What to produce
Copy out all lines from the material that contain the string "agent".

__________

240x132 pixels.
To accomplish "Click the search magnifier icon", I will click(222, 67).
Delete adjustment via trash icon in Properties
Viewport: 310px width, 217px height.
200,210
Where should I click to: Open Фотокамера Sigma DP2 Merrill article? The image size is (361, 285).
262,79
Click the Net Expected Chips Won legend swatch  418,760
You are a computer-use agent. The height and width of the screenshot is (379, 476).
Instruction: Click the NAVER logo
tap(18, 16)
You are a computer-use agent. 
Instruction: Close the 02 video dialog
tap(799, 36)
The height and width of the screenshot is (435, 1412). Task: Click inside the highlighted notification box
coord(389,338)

__________

Response area
You are a computer-use agent. The height and width of the screenshot is (379, 476).
You are a computer-use agent. 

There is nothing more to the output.